En 2005, j’avais 17 ans et comme tout adolescente terminant ses études secondaires me revenait la lourde tâche de choisir « ma voie ». Cela faisait déjà un certain temps que le droit international trottait dans un coin de mon esprit et, avec la naïveté qui peut nous caractériser à cet âge, l’adaptation à l’écran de ce best-seller de John le Carré a probablement fait partie des nombreux éléments qui m’ont confortée dans mon idée. En revoyant ce film, près de dix ans plus tard, je pense mieux comprendre pourquoi : au fond, je n’ai fait que suivre le cheminement intellectuel que l’auteur (et le réalisateur) voulait que je suive.
The Constant Gardener nous raconte l’histoire de Justin Quayle, un diplomate britannique sans histoire issu d’une famille de diplomates britanniques sans histoires, en poste à Nairobi, Kenya. Sa femme, Tessa, juriste et activiste des droits humains qui menait une enquête sur les pratiques douteuses de certaines firmes pharmaceutiques, est retrouvée sauvagement assassinée sur les bords du lac Turkana, au nord du pays. Secoué par cette mort tragique ainsi que par les circonstances troublantes et les rumeurs d’adultère qui l’entoure, Justin décide de remonter le fil des événements; un parcours qui l’amènera à redécouvrir Tessa mais aussi à sortir de sa zone de confort. Car, foncièrement, ce thriller est le récit d’une émancipation où, pour reprendre l’allégorie de John le Carré, le héros sort de l’environnement claustral du jardin et ouvre les yeux, et surtout décide de prendre contrôle de son destin, dans la jungle qui entoure l’éden qu’il s’était créé.

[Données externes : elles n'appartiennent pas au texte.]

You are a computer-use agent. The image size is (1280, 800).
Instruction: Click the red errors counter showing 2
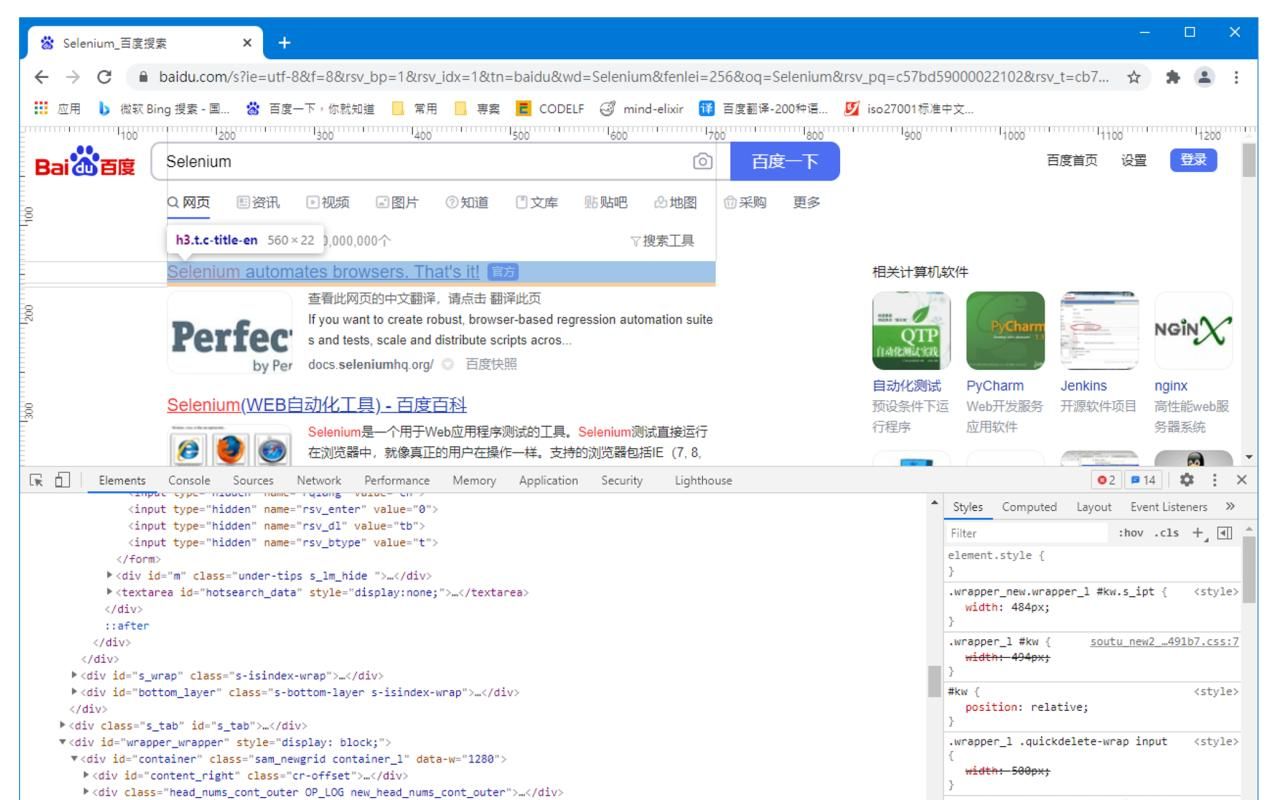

Partiellement inspiré de faits réels —en particulier des tests de médicament menés par plusieurs firmes pharmaceutiques occidentales sur les populations africaines sans leur consentement éclairé au cours des années 1980 et 1990, ainsi que par le décès en mission de l’humanitaire français Yvette Pierpoali à qui le roman est d’ailleurs dédié— ce film est, en ce sens, un appel à la conscientisation de tout un chacun. Justin Quayle est le quidam qui, tiraillé entre un certain idéalisme (personnifié par Tessa) et un certain pragmatisme ou « réalisme » (incarné par ses supérieurs hiérarchiques), a préféré pendant longtemps se mettre des œillères, mais qui face à l’injustice fini par prendre parti.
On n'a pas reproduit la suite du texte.